When the file is being closed this count is examined, and if greater than 0, all existing entries for the file are erased from the high speed index, then the real file (and its views) are read from end to end to insert new entries into the high speed index.

This architecture has some impacts on the use of high speed tables:

The file and the mirror index are not actually maintained simultaneously. When the file is being closed the existing mirrored index entries are erased and then recreated from the updated version of the file.

The file and all its views are maintained as separate high speed index data. This means that a table with 4 views actually uses 5 times the index space of the source table. One for the table and one for each of the views.

Contention may occur if multiple users attempt to update a file that has a high speed index mirror simultaneously. This problem is easily overcome by ensuring that applications that update high speed tables are restricted to single user access.
There are a variety of simple methods that may be used to restrict a function to single user access. Contact your product vendor if require assistance in designing such an application.

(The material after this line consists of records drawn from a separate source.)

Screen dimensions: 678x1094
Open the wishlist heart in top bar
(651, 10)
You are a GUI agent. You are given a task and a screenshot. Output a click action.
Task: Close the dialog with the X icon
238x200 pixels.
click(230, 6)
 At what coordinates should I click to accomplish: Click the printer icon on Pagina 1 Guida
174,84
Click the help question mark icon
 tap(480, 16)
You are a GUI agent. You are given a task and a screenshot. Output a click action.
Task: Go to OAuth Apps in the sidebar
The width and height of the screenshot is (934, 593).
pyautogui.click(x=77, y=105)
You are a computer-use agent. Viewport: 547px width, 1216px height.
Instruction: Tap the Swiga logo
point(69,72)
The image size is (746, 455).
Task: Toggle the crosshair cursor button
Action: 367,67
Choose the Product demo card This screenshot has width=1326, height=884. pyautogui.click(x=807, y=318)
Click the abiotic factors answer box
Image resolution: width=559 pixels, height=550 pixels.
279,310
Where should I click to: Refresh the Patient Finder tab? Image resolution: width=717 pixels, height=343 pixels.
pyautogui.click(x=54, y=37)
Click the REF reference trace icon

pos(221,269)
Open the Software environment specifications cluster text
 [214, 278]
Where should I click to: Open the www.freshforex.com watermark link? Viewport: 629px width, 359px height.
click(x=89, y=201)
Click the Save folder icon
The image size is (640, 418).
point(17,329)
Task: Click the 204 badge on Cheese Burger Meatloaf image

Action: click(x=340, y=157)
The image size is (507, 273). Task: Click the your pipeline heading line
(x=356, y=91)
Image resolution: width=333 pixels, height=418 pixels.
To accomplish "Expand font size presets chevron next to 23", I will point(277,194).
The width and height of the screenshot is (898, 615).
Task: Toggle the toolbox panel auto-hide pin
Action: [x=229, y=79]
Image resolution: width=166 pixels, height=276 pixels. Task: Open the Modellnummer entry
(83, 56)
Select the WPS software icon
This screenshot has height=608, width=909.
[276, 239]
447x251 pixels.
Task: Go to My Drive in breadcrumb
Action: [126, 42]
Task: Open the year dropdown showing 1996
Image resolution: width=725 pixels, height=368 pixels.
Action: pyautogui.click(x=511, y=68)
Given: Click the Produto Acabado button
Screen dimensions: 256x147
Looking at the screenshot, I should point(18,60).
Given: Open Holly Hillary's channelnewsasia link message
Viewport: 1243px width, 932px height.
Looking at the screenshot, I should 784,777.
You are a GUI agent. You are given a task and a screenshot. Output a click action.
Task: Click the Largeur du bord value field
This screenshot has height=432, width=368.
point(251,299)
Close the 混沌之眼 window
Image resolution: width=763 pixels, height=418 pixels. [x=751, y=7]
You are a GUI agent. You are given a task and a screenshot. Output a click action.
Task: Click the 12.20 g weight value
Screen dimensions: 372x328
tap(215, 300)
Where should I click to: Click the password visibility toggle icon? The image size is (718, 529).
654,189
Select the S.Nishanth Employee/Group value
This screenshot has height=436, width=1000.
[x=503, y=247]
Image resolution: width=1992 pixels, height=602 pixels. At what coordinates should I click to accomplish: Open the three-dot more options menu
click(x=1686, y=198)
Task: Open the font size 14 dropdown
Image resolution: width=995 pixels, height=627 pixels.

Q: Can the "real" file and the index get out of synchronization?

From the preceding points it can be seen that it is possible for a file and its mirrored high speed index to get out of synchronization. For example, a function may insert 3 new entries to a table and then fail. At this point the new entries are in the real file but they are not reflected in the high speed index.

Q: How can the lack of synchronization be corrected?

If a file and its high speed index get out of synchronization then they may be desynchronized by:

Doing a "dummy" update to the file. The associated I/O module will then rebuild the index to reflect the updated file thus synchronizing the file and index again.

Use the Built-In Function REBUILD_TABLE_INDEX to manually trigger the I/O module to rebuild the index of one or more files.

The sequence of commands:

EXEC_OS400 CMD('DLTUSRIDX DC@TBLIDX')

or with option:

*HSTABEXTEND EXEC_OS400 CMD('DLTUSRIDX DC@TBLIDY')

USE BUILTIN(REBUILD_TABLE_INDEX) WITH_ARGS('''*ALL''')

will physically delete the entire IBM i user index area and then rebuilt the indices of all high speed table within the current partition. The first file rebuild will recreate the IBM i user index if it does not currently exist.

Q: What happens when I change the layout of a file?

If you change the layout of a file and then "make the change operational" a resynchronization of the table and index will be automatically performed. This automatic synchronization is not performed if you then export the changed definition to another system.

Q: What happens if I import a high speed table to another system?

A high speed table is imported to another system just like a normal file. However, if the file data is imported, or the file layout is changed, the associated index is not automatically updated/reformatted. To do this you should trigger a "resynchronization" of the file and its index using any of the techniques described in this guide.

Note: A user index greater than 1 gigabyte or with an entry record length greater than 108 bytes cannot be saved to or restored from an OS400 release prior to V2R2M0.